[EXERCISE DESCRIPTION]: Your result should be every line of the records below that contains the word "agent".

[Recorded data]:
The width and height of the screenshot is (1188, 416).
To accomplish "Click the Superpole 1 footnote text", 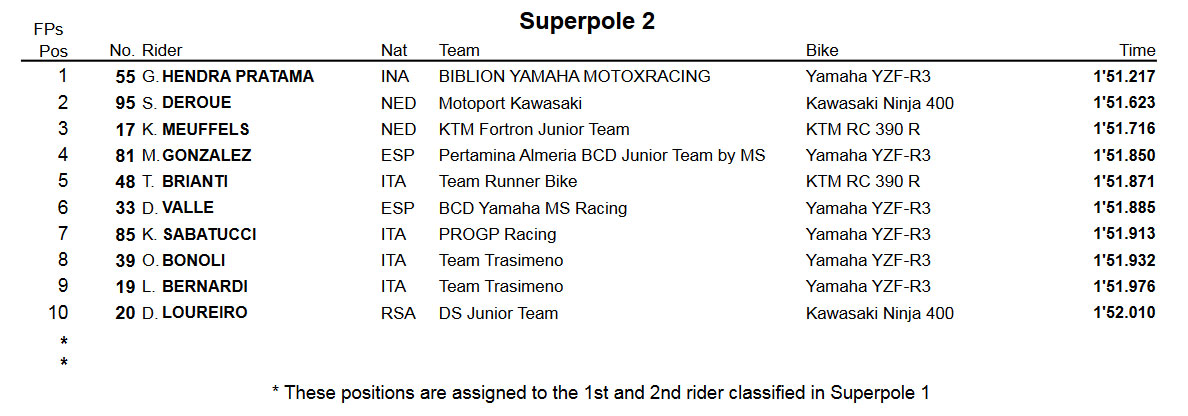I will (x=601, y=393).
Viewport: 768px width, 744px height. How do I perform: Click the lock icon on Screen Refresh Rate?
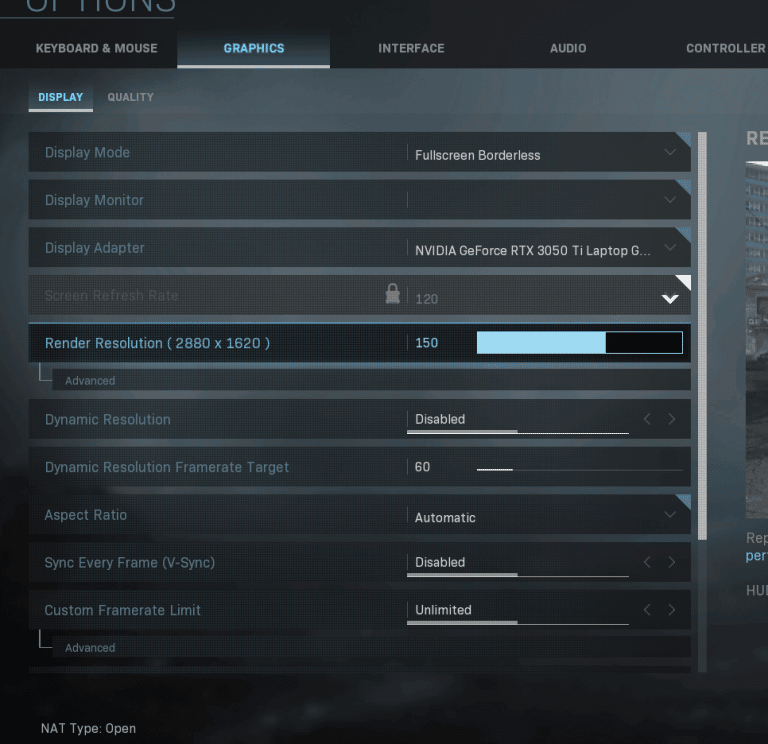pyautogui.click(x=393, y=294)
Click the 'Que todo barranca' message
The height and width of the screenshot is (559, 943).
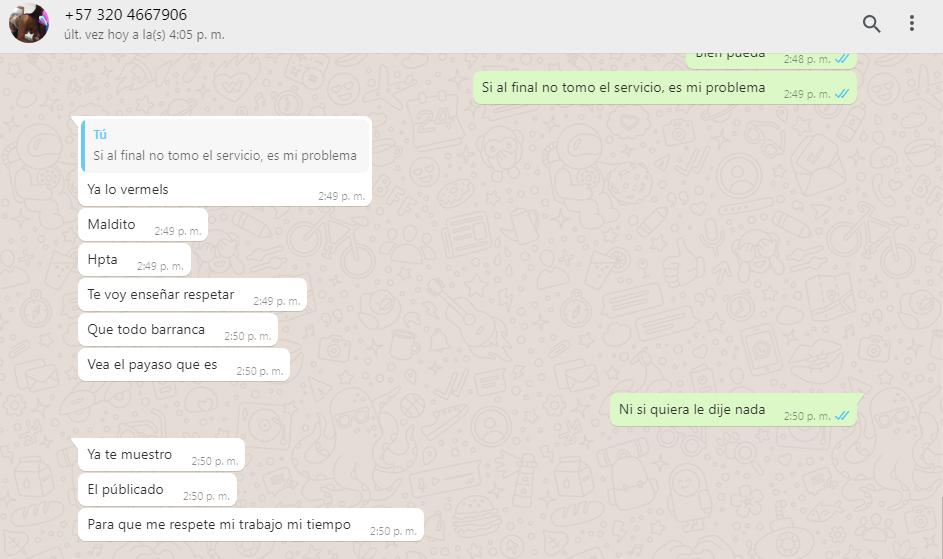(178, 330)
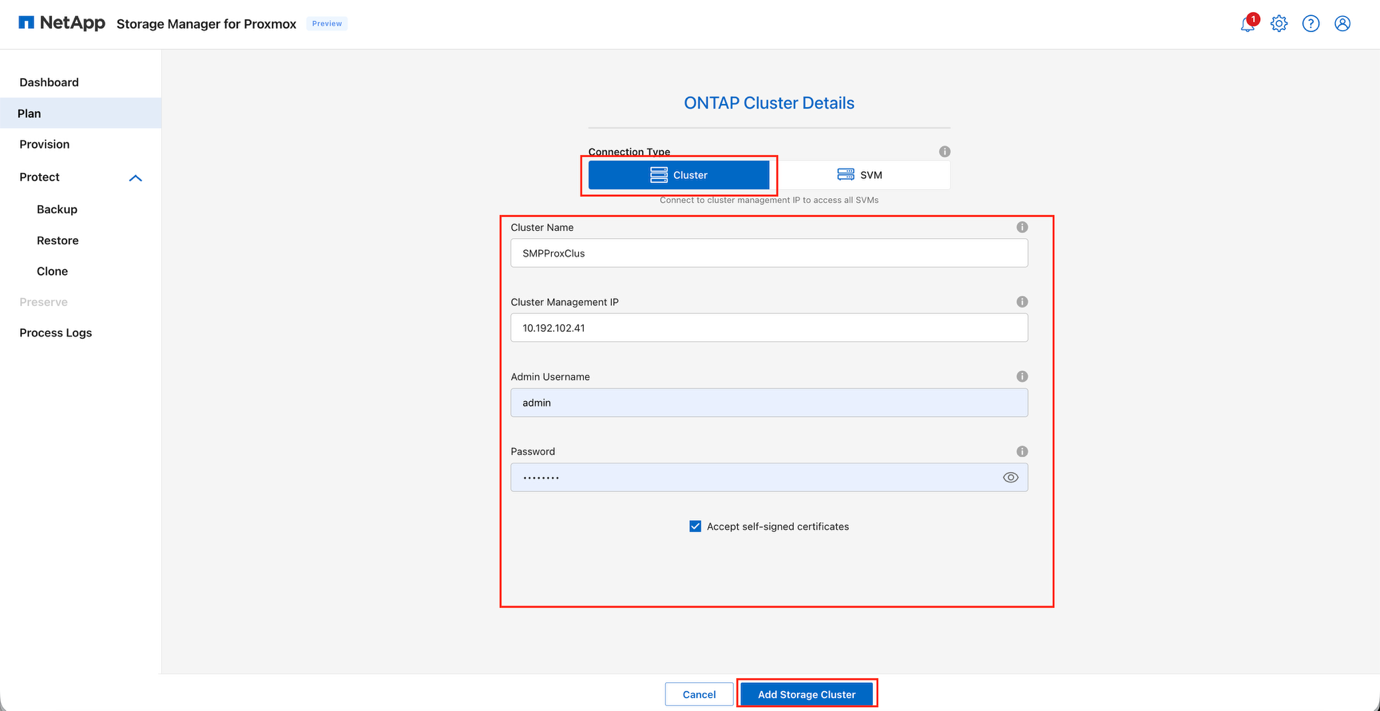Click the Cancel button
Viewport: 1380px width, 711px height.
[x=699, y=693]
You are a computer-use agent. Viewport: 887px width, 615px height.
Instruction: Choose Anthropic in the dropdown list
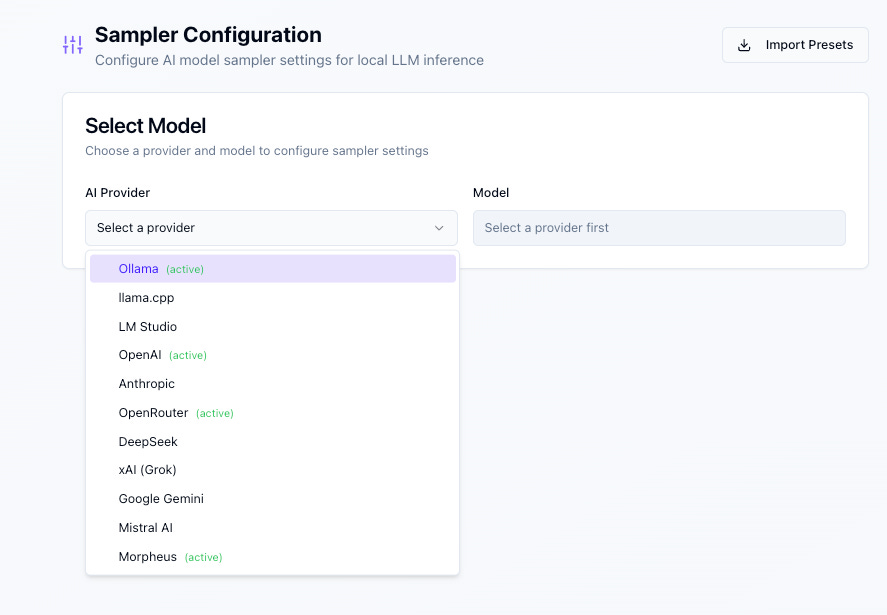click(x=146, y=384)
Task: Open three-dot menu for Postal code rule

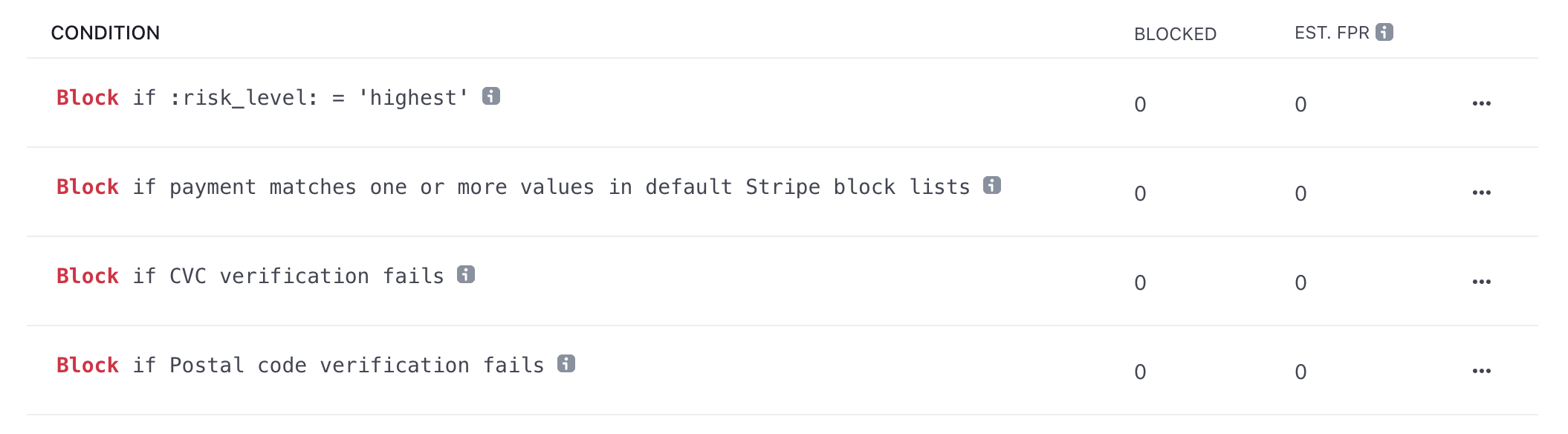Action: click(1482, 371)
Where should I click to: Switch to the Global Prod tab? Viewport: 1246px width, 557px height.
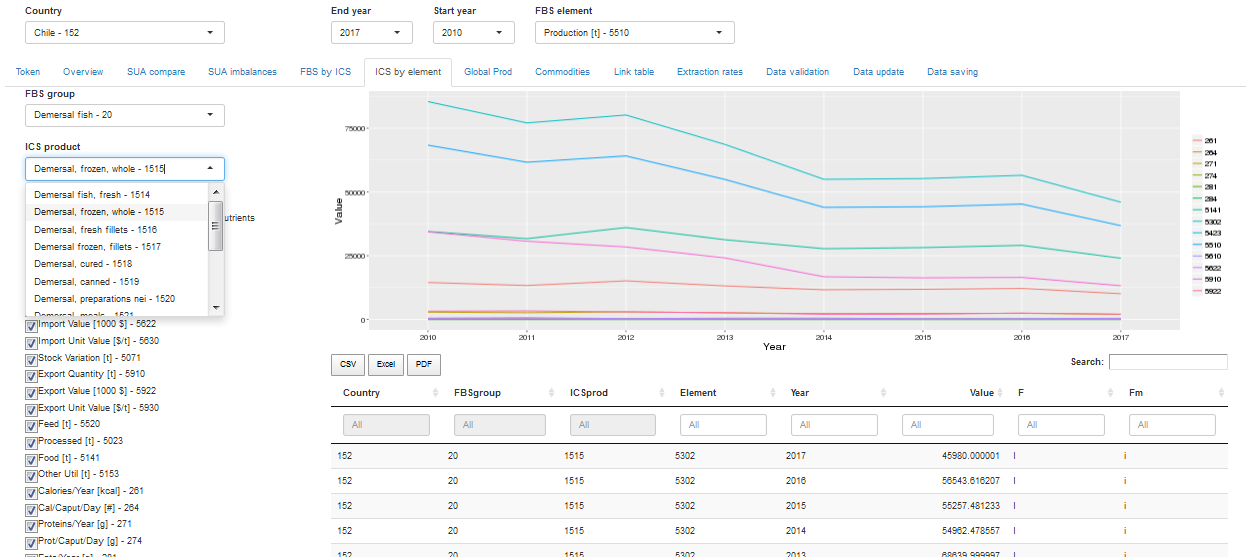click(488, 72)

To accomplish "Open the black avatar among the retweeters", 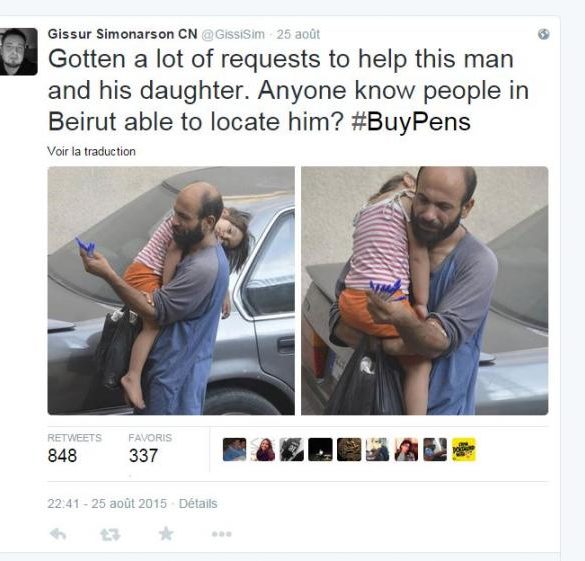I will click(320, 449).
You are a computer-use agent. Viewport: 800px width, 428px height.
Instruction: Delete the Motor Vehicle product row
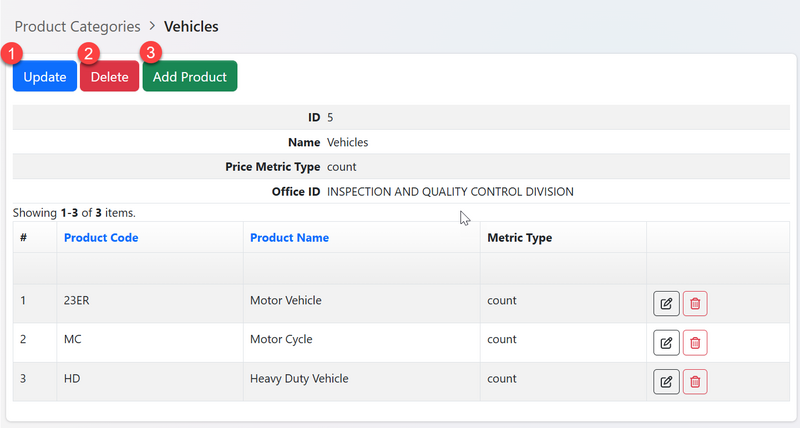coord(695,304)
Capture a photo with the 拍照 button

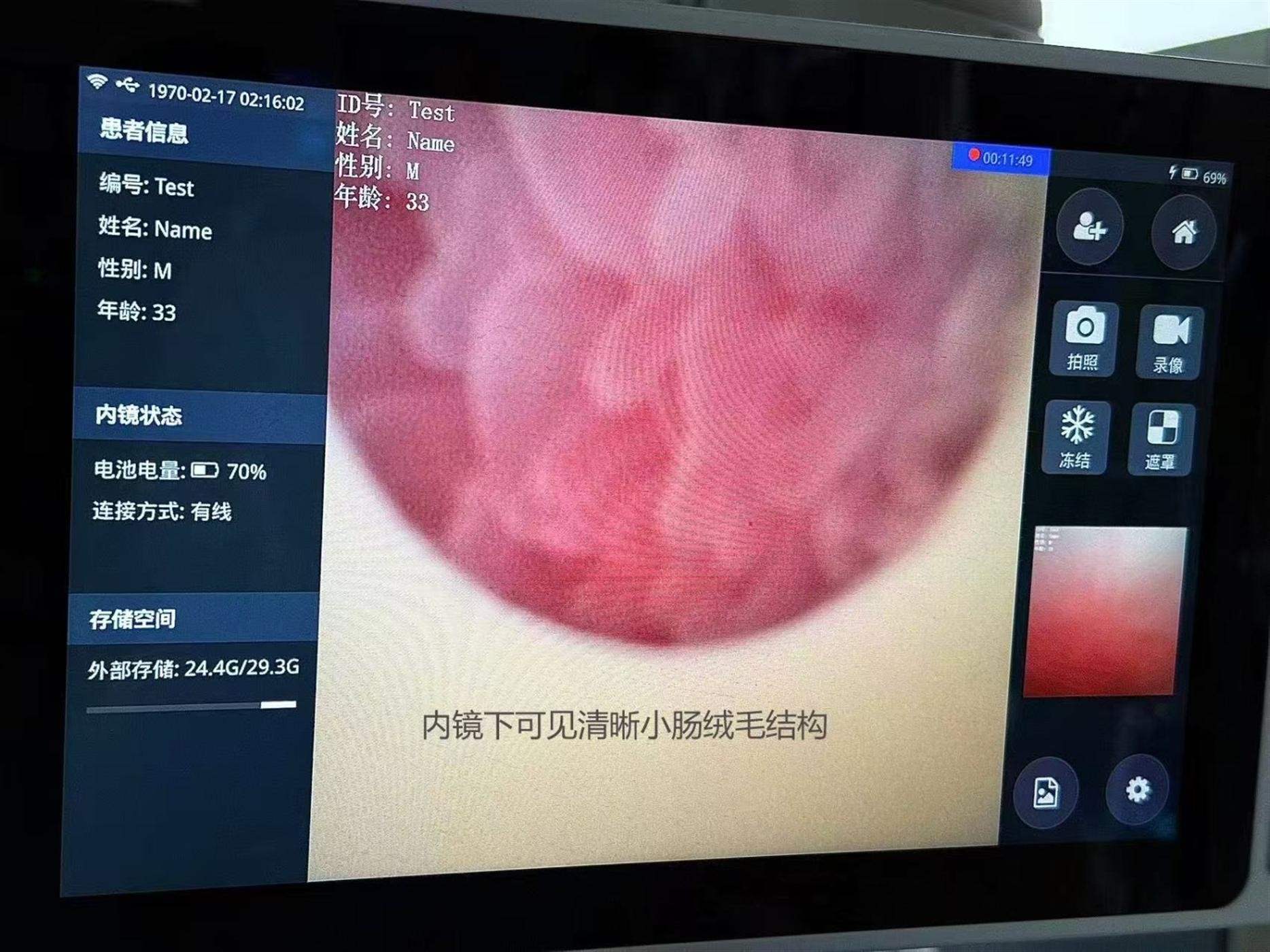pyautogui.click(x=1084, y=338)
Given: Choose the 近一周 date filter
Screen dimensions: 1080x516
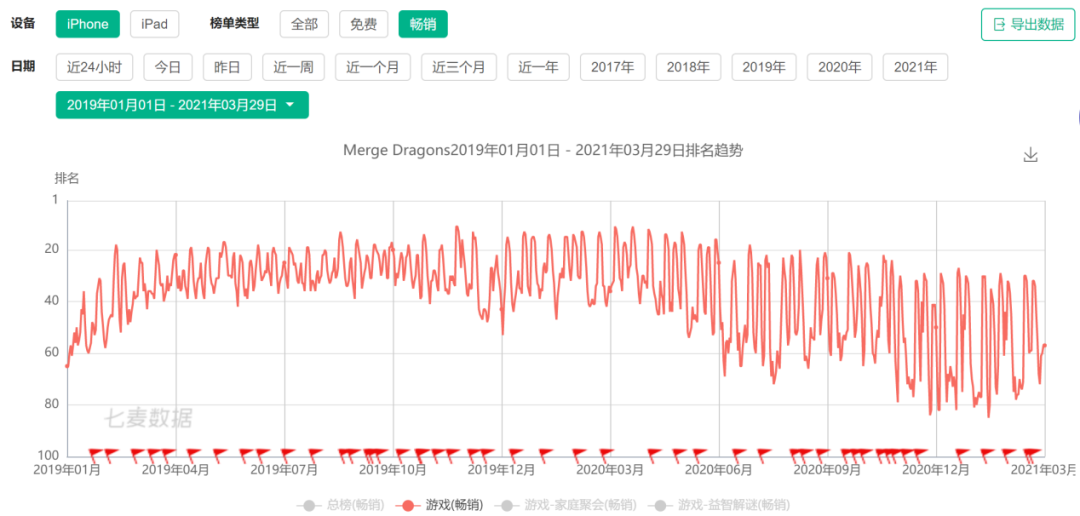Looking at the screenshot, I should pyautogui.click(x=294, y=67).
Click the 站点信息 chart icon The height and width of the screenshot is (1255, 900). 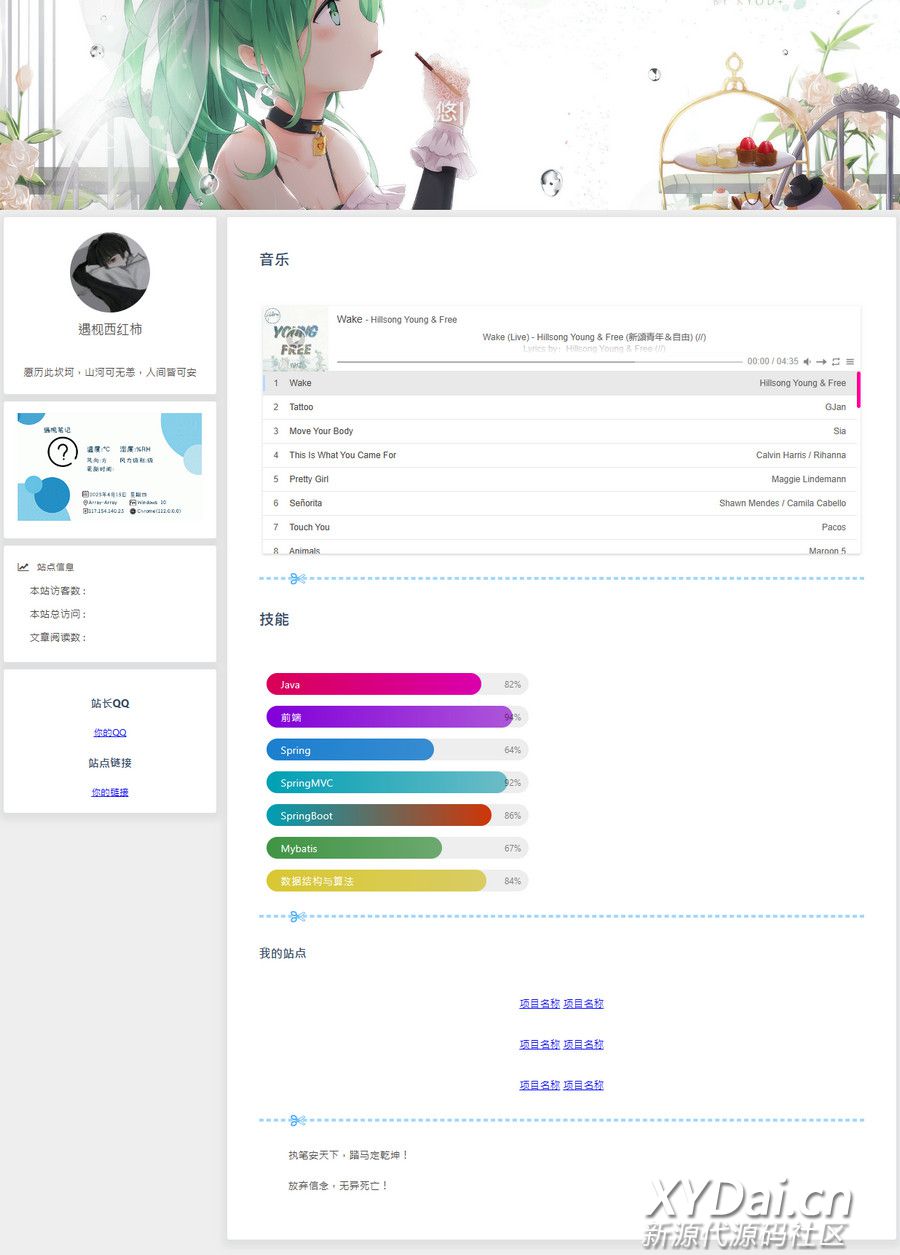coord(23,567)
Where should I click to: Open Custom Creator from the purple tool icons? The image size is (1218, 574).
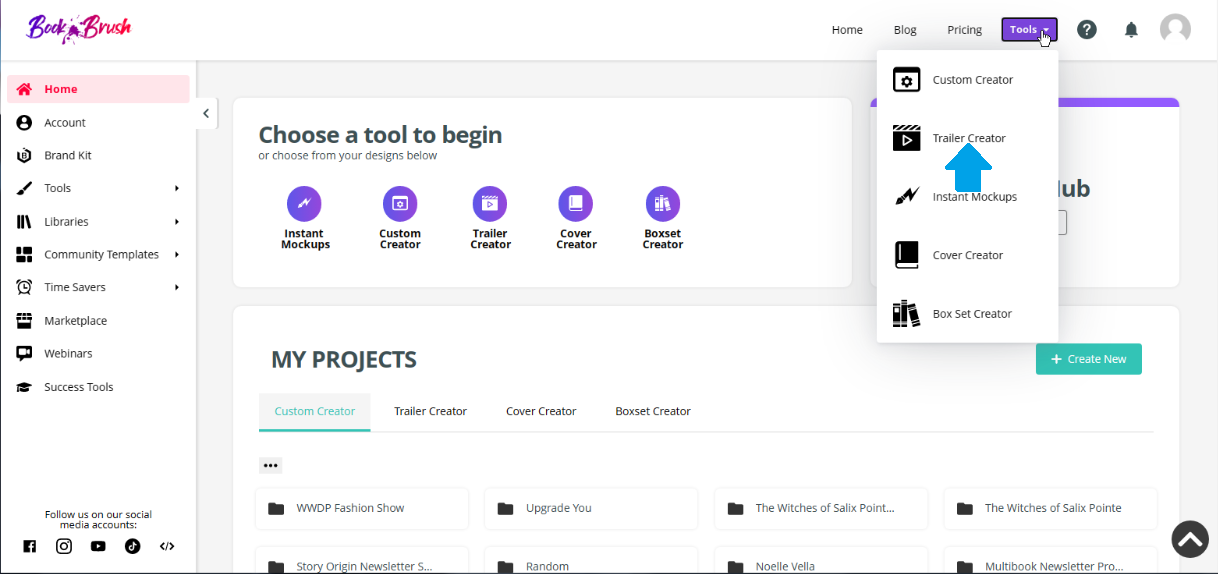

[ANSWER BELOW]:
You are a computer-use agent. Viewport: 887px width, 615px height.
You are a computer-use agent. Viewport: 800px width, 428px height.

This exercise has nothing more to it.